What is expected: Search the entries for the word "Given". Copy every line where it turns up.

Task data:
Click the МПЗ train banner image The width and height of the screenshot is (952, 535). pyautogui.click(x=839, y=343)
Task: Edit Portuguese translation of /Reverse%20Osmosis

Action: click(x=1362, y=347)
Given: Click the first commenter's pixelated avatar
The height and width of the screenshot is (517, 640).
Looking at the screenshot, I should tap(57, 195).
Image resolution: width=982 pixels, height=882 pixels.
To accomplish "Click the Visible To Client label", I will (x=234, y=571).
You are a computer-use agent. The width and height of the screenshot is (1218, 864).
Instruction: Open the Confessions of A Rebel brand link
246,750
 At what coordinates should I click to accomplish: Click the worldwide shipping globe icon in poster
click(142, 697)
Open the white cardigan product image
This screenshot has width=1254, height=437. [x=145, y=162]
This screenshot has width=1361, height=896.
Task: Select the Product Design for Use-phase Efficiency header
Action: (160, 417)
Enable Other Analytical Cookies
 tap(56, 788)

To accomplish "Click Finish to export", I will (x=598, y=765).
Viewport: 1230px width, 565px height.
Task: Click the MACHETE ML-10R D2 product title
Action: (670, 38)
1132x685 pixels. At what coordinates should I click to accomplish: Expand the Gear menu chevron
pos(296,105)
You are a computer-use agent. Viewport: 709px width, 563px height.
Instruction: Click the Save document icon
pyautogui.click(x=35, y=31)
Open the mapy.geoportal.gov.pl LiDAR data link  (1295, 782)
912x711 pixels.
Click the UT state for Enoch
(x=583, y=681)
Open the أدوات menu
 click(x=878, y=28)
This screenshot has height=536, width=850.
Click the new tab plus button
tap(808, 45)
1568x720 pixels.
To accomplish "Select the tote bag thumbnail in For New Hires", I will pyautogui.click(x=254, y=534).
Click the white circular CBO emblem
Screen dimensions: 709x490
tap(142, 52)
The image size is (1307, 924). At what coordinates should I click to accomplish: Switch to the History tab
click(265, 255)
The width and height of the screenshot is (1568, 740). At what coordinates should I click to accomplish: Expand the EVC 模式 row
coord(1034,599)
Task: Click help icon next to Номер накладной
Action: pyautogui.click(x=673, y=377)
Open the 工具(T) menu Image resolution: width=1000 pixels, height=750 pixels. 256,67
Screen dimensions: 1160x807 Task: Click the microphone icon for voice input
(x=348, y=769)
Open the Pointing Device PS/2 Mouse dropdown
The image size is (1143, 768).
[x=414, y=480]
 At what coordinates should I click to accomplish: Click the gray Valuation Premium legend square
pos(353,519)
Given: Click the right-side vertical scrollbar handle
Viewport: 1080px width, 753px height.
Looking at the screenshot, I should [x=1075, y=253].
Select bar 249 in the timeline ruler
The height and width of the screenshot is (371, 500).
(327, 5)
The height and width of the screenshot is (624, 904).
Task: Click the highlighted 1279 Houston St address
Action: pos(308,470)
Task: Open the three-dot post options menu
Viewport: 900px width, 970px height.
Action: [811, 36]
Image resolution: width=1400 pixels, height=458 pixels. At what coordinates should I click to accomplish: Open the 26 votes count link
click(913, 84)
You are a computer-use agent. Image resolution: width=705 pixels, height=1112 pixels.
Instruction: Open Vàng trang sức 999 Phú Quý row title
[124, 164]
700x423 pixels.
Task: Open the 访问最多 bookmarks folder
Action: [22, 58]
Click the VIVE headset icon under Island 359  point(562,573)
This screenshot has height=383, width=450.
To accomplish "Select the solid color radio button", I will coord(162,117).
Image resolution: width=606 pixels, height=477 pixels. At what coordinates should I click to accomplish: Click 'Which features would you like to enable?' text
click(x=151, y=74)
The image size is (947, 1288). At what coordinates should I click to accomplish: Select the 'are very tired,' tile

Completed task:
Given: Click the first commenter's pixelated avatar
Given: Click the right-side vertical scrollbar handle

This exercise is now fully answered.